We lived on Woolsey. My mom had to be nineteen and my uncle fifteen. They were kids and I was a baby, the same age as my son, three years old. I remember my uncle like it was yesterday with his long black hair, wifebeater T-shirt, polyester pants and platform boots. He drove a lowered step-side Chevy truck with costume flames on the sides. My mom was half his size and she wore one of those fur jackets that looked like she killed a litter of rabbits and sewed them together.
I remember seeing my uncle use his gun on a man in our studio apartment. The way that gun echoed in the small apartment made an imprint on my mind that left me sensitive to the sound of gunplay today.

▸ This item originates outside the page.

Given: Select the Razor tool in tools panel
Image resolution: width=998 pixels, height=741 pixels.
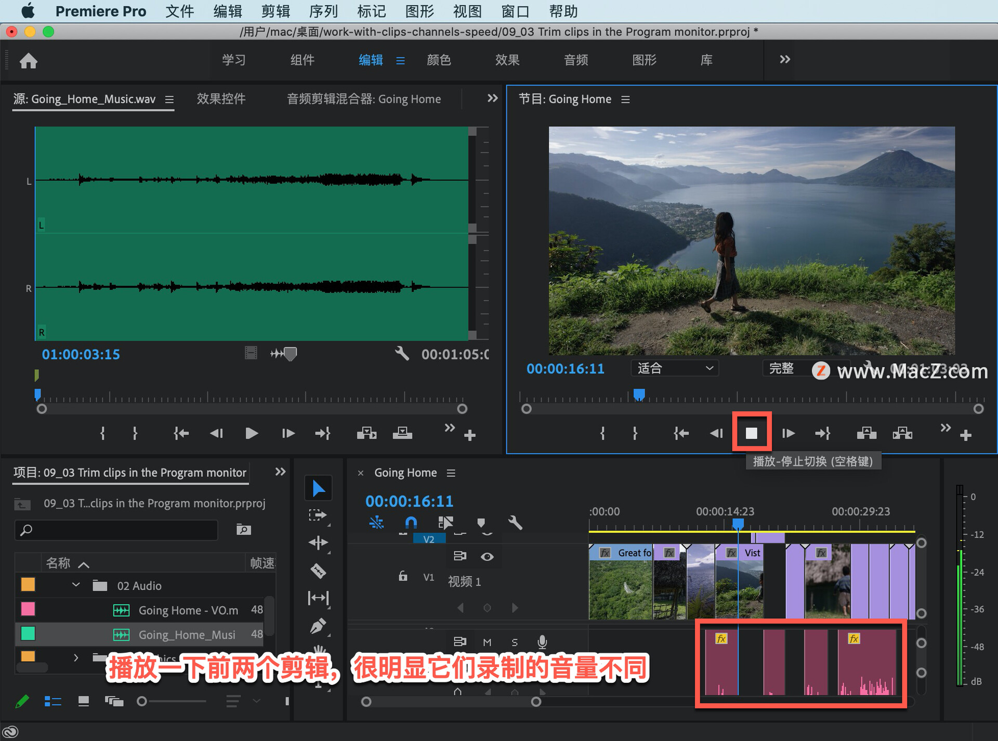Looking at the screenshot, I should pos(318,571).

I remember being wrapped in a blanket in the middle of the night by my uncle. I remember feeling momentary comfort in his arms as we ran down to the street where I saw my mom and her friends, two young prostitutes, standing in a phone booth. It was the middle of the night and my grandmother showed up to get me. Why? I don’t know.
I remember when my mom would leave the house. It was like a game. I would say, “Where you going?” and she would say, “To see a man about a horse.” I would say, “Get me a pony,” and she would laugh. Horse is seventies slang for heroin.
The city of Berkeley bulldozed that whole area near the corner of Sacramento and Ashby, did their best to wipe it off the face of the earth. But it is still there, seared into my mind. I know the ghosts, I hear their violence in their silence. All that is left of them is a row of low income housing, a couple of liquor stores and the B.A.T.S methadone clinic. Now there’s the Biofuel Oasis.
So why write this shit down? What is the point? I have a son who never has to know my demons first hand. My wife and I lie in bed with him sometimes just holding him and loving him. We believe as a family that love is an action that you show each other by touch. I also believe that this is the action of safety, a safety that I seldom knew as a child. A safety that can carve healthy neural pathways into my son’s mind. I can not think my way out of this labyrinth I call my mind, I have to be guided by right action. Right now the right action is as Doctor Do the Right Thing says, “Let’s put your life down in chapters so we can get a clear picture.” This is chapter: You Need Therapy.